By Brent McKnight | Updated

This article is more than 2 years old

On a rational level, we’re all well aware of the awesome power that nature holds. Over the course of day-to-day life, however, when nothing major happens, it’s easy to forget that fact until the world around us decides to remind us. Earthquakes, tornadoes, hurricanes, tsunamis, and the like occasionally rear up to smack us in the face in order to reaffirm our place on the geological pecking order. This incredible video of a supercell coming together is both gorgeous and harrowing at the same time, and it looks like something out of a science fiction movie.

This particular event was captured yesterday, May 18, in northeast Wyoming by a group of stormchasers out of Norman, Oklahoma called Basehunters. The time-lapse footage is nothing short of breathtaking. These images look like something out of a large-scale disaster film, only they’re totally and completely real, which is chilling and makes me glad that I don’t live in an area of the country where this is just a part of life.

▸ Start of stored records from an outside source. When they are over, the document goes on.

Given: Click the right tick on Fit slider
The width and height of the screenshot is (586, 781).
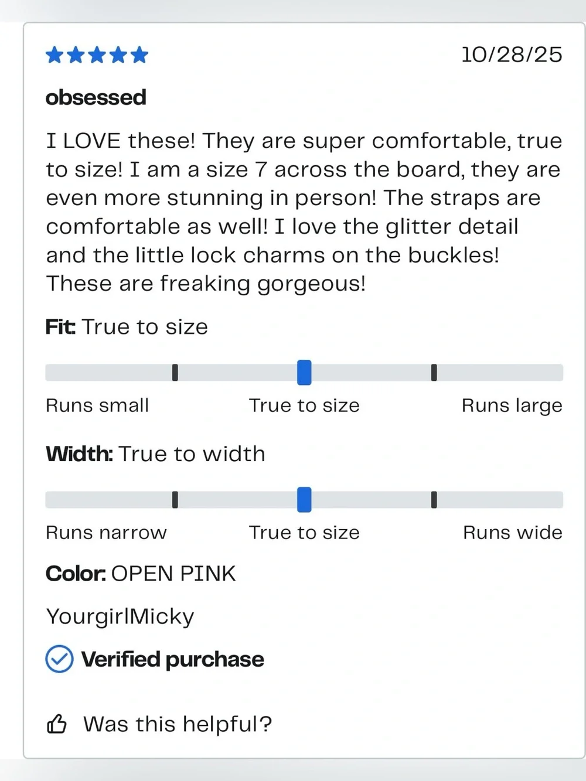Looking at the screenshot, I should point(434,373).
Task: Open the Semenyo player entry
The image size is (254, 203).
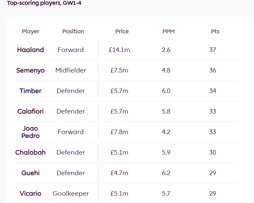Action: (31, 70)
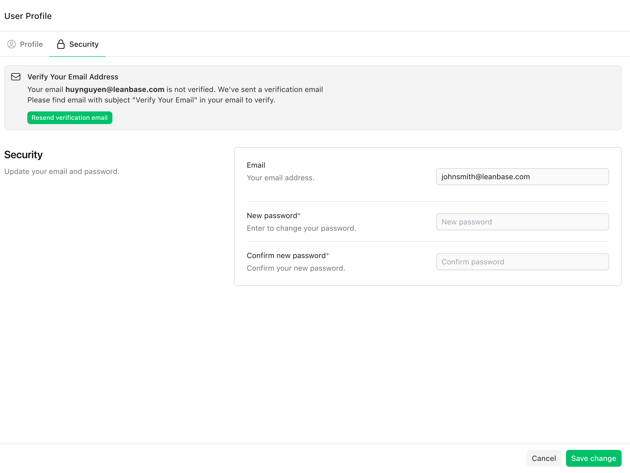Click the 'Confirm new password' label
Image resolution: width=630 pixels, height=473 pixels.
click(x=286, y=255)
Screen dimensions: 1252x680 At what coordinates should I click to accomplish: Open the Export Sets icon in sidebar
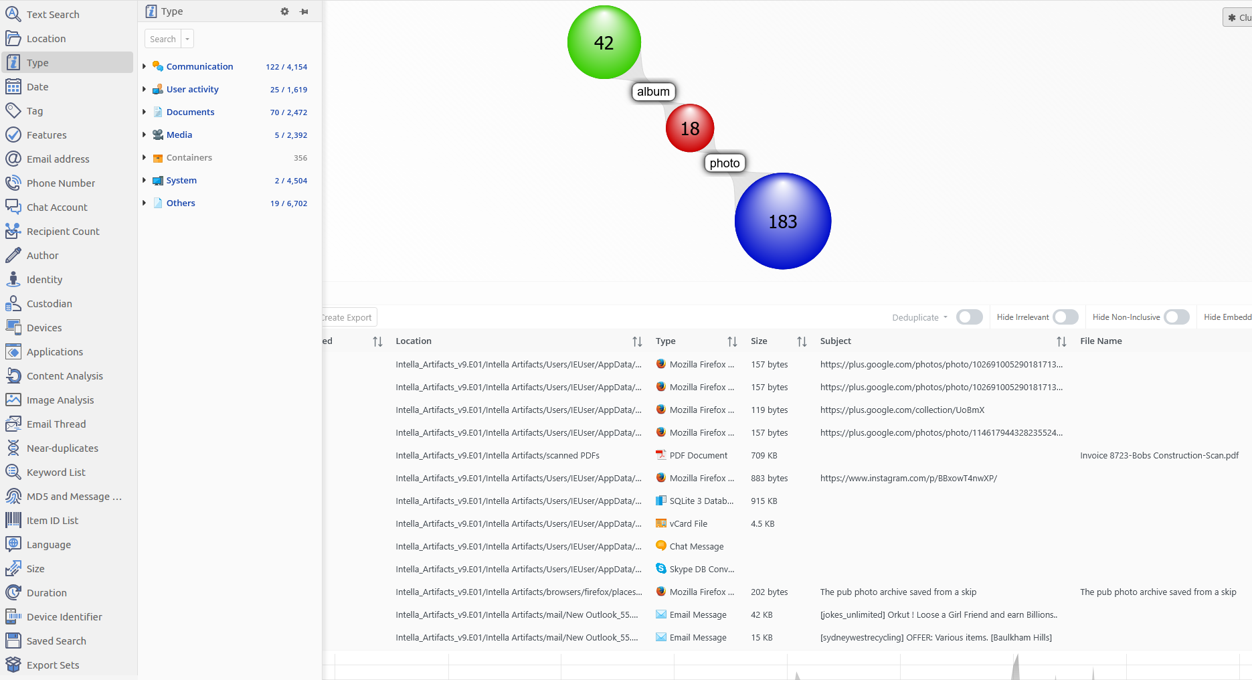point(13,665)
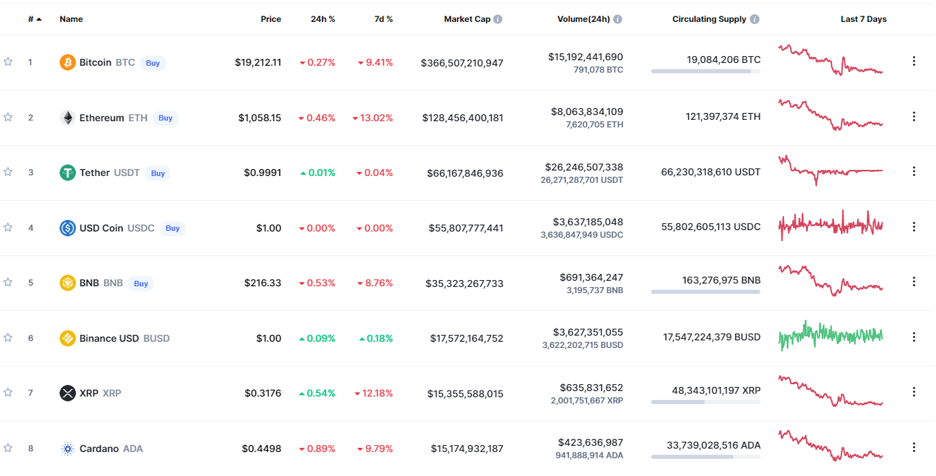Star USD Coin for the watchlist
The height and width of the screenshot is (476, 936).
8,227
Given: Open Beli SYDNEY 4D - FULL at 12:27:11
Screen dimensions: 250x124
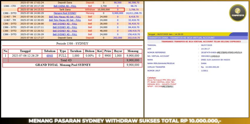Looking at the screenshot, I should (x=66, y=27).
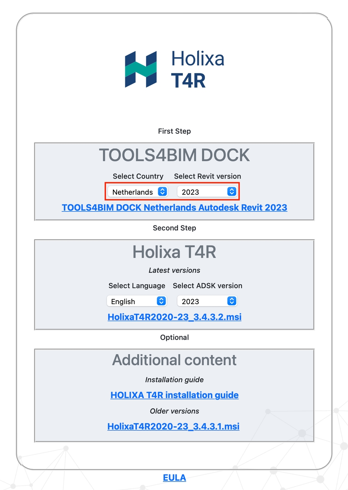This screenshot has height=490, width=348.
Task: Open the HOLIXA T4R installation guide
Action: 174,395
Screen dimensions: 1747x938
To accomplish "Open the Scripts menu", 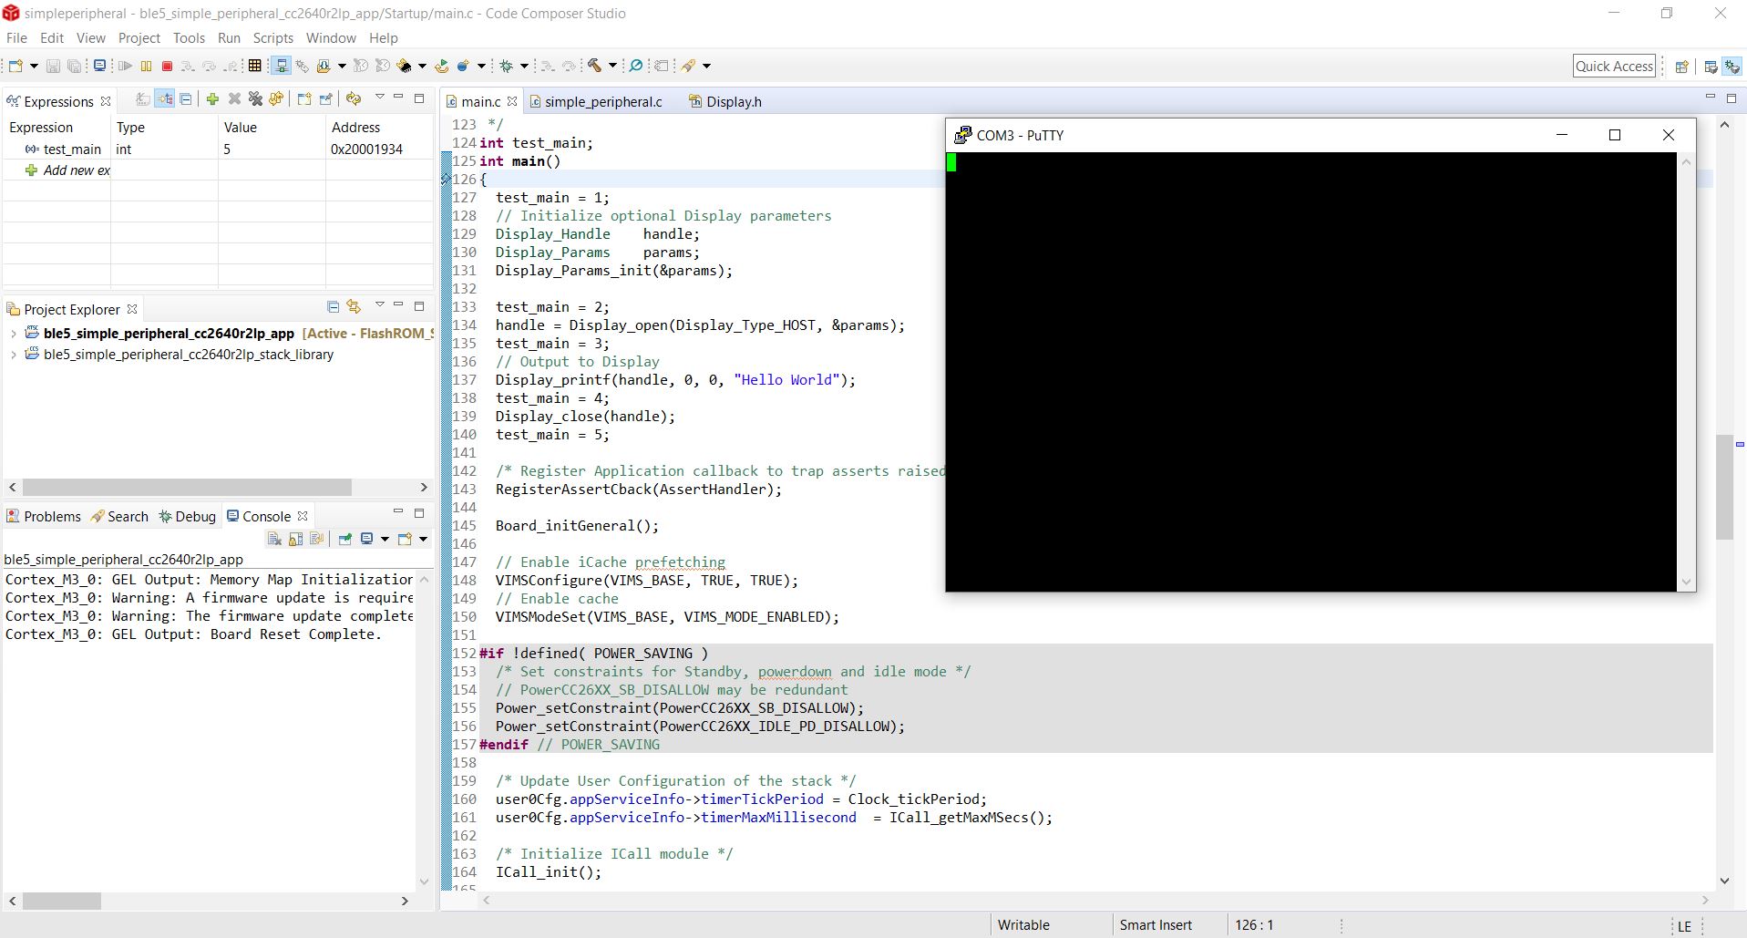I will tap(272, 38).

The crew that captured this video also tweeted out this picture, which is, again, rather phenomenal, and hardly looks real:

If you don’t know what a supercell is, you’re not alone, neither did I before reading this article. It’s apparently a very specific kind of single-celled thunderstorm and they are responsible for most of the destructive tornados that pop up and are recorded, including those that tore through Alabama back in 2011. They routinely arrive with hailstones the size of golf balls, or even larger, which is terrifying and makes me want to wear a helmet. According to the National Weather Service:

Supercells are highly organized storms characterized updrafts that can attain speeds over 100 miles per hour, able to produce extremely large hail and strong and/or violent tornadoes, downdrafts that can produce damaging outflow winds in excess of 100 mph – all of which pose a high threat to life and property.

It doesn’t sound like this supercell turned into anything bigger, but when you look at the power contained in this storm, it’s easy to imagine how they could become with the destructive force of a tornado.